Боря смотрел вниз, в стол. Потом шумно выдохнул и произнес незнакомым голосом, очень спокойно и серьезно:
– Два последних класса мы учились в педагогическом лицее. Экспериментальная школа, хорошая, с разными профилями. Мы втроем с Гойко и Пашкой поступили на иняз и оказались единственными пацанами в классе, остальные все девчонки. Байрон за пару месяцев мог научить любого человека английскому языку, у него был уникальный метод, мы ему потом помогли книжку издать. Но главное, он учил нас быть нормальными людьми. Ненавязчиво так, без громких фраз. Просто всегда выслушивал и дослушивал, относился с уважением, обращался на «вы», воспринимал всерьез. Ни разу в жизни голос не повысил – а поводы были. Не выдал ни одного секрета – а к нему шли со своими тайнами. Мы с Гойко, как и весь класс, собирались после лицея поступать в Воронежский пед. Байрон отговорил. Ну как отговорил – сказал: «Учитель – прекрасная профессия. Вы, Боря, чувствуете в себе задатки педагога?» Мы поржали и поехали в ИСАА. После каждого экзамена ходили на почтамт, звонили Байрону, рассказывали, как все прошло. По-моему, за меня мама так не волновалась, как он. Был счастлив, когда мы поступили…
Паша заерзал на месте:
– Он еще с девочками нас учил обращаться. Ну, галантными быть. Я до сих пор женщинам дверь открываю, хоть это теперь и не модно.
– Нормально это, – глухо сказала Жозефина.
Она смотрела на Борю во все глаза.
Чтобы попасть к дому Гошиного и Бориного детства, нам пришлось найти дыру в элитном заборе, поставленном новыми элитными жильцами.
За забором обнаружился самый обычный старый двор. Лабиринты гаражей и деревянных сарайчиков, свежевыкрашенный низкий бордюр, лавки, кусты. Только двери на подъездах железные да окна пластиковые, а так – привет, восьмидесятые, нам было с вами хорошо.
Боря с Гошей наперебой вспоминали, как играли среди этих гаражей-сарайчиков целыми днями.

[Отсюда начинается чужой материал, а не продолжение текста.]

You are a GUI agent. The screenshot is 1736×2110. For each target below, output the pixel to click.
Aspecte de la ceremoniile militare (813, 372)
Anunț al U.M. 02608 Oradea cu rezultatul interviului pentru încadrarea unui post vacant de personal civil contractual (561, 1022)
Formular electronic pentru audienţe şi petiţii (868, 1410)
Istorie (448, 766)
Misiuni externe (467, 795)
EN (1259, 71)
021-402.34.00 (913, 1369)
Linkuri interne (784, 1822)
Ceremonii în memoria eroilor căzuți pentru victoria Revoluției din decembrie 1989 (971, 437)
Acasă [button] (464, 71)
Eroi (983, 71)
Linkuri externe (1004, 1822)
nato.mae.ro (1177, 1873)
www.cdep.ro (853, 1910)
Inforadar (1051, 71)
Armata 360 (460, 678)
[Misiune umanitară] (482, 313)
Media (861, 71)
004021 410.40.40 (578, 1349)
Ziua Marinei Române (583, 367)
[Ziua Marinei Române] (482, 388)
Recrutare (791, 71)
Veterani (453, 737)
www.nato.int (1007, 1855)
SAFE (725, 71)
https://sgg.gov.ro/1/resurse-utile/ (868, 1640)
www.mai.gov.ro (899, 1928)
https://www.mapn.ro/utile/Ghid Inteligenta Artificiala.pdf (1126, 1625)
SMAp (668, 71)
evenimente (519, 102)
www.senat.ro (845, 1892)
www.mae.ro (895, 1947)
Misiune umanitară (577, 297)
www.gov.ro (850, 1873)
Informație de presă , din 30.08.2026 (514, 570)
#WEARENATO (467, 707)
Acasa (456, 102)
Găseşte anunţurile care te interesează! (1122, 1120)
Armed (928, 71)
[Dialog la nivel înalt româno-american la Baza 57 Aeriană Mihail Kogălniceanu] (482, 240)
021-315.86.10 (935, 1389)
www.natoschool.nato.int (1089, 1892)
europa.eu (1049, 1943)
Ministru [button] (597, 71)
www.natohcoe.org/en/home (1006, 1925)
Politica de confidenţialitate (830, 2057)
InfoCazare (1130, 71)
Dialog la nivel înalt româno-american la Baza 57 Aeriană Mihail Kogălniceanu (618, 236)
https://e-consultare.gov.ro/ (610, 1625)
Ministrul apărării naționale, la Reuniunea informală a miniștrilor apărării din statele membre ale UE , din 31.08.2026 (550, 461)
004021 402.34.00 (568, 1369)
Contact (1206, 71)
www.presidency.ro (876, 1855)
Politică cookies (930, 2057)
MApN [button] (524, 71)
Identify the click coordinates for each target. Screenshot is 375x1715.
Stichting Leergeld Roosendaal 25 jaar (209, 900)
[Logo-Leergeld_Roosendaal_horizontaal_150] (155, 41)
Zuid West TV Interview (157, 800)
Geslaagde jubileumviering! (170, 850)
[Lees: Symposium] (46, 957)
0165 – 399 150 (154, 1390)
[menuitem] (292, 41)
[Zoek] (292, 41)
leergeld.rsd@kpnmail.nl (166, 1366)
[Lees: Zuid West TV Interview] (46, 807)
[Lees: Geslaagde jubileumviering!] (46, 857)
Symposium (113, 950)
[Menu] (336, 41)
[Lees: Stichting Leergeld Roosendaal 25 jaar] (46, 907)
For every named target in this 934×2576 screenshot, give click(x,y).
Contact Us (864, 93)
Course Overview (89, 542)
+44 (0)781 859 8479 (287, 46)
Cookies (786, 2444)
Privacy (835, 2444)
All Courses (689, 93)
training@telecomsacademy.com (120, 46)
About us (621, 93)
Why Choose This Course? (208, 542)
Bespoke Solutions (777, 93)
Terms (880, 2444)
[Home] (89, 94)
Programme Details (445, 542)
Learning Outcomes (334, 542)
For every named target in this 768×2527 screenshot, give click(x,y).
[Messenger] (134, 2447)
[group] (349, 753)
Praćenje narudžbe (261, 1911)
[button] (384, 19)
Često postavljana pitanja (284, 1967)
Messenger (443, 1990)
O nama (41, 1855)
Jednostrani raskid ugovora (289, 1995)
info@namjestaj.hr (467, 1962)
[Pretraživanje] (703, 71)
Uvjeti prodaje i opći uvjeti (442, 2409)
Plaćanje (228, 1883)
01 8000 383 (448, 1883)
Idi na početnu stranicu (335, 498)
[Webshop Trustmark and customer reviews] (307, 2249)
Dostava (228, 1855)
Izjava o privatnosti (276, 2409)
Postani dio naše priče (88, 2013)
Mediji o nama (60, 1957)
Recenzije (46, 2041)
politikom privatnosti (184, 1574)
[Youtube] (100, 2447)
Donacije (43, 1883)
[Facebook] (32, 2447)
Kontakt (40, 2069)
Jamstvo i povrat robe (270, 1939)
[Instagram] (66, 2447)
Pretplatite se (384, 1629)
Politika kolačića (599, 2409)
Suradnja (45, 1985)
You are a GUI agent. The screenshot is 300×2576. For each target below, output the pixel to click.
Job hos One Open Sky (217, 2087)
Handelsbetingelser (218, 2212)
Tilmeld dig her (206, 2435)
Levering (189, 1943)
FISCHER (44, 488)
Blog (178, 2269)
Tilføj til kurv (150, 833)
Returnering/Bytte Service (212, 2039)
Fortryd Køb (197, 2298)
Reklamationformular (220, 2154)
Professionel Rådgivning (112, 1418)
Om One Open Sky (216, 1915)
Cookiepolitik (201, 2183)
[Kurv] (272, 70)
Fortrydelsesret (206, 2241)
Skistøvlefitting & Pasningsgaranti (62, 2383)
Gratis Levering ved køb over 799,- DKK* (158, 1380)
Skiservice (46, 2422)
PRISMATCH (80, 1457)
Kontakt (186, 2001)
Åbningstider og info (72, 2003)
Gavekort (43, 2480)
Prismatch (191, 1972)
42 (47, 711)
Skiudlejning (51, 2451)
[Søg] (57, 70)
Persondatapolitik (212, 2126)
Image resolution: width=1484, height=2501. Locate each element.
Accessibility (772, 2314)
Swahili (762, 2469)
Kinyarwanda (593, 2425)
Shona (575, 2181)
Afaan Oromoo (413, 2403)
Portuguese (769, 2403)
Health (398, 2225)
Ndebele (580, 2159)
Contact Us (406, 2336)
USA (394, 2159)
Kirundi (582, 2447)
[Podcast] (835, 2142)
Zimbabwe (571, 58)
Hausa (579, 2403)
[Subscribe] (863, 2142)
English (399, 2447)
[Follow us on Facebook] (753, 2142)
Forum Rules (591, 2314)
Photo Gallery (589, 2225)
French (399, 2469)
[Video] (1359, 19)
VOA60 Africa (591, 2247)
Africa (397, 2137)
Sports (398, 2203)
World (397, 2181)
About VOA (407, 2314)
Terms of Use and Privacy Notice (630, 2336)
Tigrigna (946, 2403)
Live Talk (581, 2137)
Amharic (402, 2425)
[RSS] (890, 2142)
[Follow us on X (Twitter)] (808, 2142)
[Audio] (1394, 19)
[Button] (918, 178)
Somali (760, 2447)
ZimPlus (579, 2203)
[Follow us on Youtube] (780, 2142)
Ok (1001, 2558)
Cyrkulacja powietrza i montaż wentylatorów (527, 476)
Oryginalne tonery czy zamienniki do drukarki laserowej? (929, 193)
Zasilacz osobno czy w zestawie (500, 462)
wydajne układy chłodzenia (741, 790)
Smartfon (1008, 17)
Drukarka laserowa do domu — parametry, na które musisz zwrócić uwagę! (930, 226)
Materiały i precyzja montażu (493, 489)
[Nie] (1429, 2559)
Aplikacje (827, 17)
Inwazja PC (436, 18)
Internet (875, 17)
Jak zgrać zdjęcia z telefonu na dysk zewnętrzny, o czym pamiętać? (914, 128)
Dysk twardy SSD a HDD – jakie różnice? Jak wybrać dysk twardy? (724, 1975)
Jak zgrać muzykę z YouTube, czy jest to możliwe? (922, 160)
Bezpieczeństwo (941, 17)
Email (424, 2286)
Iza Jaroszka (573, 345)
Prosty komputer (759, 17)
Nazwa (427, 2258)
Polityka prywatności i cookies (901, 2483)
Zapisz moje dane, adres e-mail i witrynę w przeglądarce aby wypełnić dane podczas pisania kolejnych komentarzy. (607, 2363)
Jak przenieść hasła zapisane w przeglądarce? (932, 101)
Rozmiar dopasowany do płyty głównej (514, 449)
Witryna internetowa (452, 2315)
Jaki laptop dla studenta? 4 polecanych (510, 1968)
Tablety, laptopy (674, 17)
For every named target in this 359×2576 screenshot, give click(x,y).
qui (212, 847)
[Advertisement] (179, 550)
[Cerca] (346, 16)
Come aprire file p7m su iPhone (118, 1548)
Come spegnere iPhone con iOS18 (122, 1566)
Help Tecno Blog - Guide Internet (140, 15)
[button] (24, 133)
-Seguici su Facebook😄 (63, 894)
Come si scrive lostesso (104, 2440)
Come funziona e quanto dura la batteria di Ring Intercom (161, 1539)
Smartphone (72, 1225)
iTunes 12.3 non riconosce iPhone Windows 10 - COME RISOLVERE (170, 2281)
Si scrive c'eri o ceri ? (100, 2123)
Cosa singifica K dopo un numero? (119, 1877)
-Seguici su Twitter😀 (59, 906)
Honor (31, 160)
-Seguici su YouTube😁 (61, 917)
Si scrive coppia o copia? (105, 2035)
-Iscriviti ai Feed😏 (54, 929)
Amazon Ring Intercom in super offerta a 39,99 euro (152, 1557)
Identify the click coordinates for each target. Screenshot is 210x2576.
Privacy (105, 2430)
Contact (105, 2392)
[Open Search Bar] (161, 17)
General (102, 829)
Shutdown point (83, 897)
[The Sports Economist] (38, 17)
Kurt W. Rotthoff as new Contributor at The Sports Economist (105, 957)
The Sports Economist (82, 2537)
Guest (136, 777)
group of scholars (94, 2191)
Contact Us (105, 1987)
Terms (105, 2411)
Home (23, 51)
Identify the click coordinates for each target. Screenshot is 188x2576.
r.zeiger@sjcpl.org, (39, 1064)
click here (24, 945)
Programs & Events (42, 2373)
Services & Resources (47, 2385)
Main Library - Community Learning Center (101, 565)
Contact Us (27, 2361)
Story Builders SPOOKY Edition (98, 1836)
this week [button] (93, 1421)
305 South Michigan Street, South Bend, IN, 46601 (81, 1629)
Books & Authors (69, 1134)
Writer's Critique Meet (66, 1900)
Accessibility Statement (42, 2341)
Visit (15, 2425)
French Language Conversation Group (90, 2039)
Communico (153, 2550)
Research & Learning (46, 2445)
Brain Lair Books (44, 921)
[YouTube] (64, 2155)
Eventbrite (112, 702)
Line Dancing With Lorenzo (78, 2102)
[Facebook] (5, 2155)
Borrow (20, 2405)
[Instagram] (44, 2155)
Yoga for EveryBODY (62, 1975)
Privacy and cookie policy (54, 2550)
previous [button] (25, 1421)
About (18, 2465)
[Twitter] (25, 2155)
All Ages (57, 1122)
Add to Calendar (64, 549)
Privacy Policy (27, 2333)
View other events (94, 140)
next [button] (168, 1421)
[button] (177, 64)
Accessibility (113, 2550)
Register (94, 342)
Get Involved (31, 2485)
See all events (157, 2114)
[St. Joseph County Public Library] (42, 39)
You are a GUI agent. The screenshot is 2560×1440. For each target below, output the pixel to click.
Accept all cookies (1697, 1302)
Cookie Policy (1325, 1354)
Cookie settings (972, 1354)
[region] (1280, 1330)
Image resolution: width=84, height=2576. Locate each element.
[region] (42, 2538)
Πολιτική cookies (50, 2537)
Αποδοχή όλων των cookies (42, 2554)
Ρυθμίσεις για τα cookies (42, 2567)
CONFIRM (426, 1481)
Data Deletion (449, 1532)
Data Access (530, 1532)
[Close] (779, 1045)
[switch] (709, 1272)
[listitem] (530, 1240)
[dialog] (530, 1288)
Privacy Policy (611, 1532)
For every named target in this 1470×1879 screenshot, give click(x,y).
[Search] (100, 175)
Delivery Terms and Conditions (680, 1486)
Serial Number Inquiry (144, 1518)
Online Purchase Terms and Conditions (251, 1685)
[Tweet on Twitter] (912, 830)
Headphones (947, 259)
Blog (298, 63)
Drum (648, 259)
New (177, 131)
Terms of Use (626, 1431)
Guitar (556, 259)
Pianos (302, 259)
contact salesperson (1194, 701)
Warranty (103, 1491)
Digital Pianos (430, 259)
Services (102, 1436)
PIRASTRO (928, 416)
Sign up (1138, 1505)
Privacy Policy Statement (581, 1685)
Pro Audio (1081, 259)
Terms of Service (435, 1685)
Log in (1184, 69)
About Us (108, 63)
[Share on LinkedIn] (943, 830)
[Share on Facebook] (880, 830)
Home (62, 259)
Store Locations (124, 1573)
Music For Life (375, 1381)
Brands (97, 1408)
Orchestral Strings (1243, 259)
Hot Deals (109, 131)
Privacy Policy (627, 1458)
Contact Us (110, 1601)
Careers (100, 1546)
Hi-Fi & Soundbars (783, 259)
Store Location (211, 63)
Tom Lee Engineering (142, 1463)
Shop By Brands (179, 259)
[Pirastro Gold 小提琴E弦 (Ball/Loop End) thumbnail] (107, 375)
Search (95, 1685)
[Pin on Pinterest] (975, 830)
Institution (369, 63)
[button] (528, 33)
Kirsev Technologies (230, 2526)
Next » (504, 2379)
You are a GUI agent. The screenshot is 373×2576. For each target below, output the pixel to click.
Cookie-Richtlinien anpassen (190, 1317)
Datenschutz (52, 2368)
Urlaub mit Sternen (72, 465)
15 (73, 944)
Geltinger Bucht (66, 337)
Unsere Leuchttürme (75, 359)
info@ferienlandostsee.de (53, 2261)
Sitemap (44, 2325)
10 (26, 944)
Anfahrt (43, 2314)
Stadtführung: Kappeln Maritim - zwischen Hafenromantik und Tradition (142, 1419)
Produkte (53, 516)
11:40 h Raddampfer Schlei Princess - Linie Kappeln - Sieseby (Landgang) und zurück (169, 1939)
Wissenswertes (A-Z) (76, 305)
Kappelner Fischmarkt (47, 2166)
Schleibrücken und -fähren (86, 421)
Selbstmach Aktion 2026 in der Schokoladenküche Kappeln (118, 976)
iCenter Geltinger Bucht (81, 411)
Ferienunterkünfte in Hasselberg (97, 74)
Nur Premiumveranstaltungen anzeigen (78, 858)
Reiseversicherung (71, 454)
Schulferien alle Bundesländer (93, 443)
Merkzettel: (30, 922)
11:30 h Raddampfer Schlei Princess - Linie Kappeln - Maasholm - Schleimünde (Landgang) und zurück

– Однажды Боря отлично спрятался в чужом сарае, но пришел хозяин и запер дверь. Игра несколько затянулась.
– А Гойко как-то ночевал в шалаше, который мы днем построили. Утром его мать пошла на работу, думала, сын спокойно спит дома. Выходит во двор – и тут из шалаша высовывается знакомая голова…
В Ростов мы приехали вечером. Встретились с мамой, Владимиром Леонидовичем и мальчиками и вместе пошли ужинать – в ресторан, который нашел Боря.
Оказалось, что в ресторане живая музыка. И не только живая, но и хорошая. Певица, курносая девушка с миллионом сережек в одном ухе, пела старые английские и американские хиты с рок-н-ролльным задором, и голос у нее был сильный, глубокий.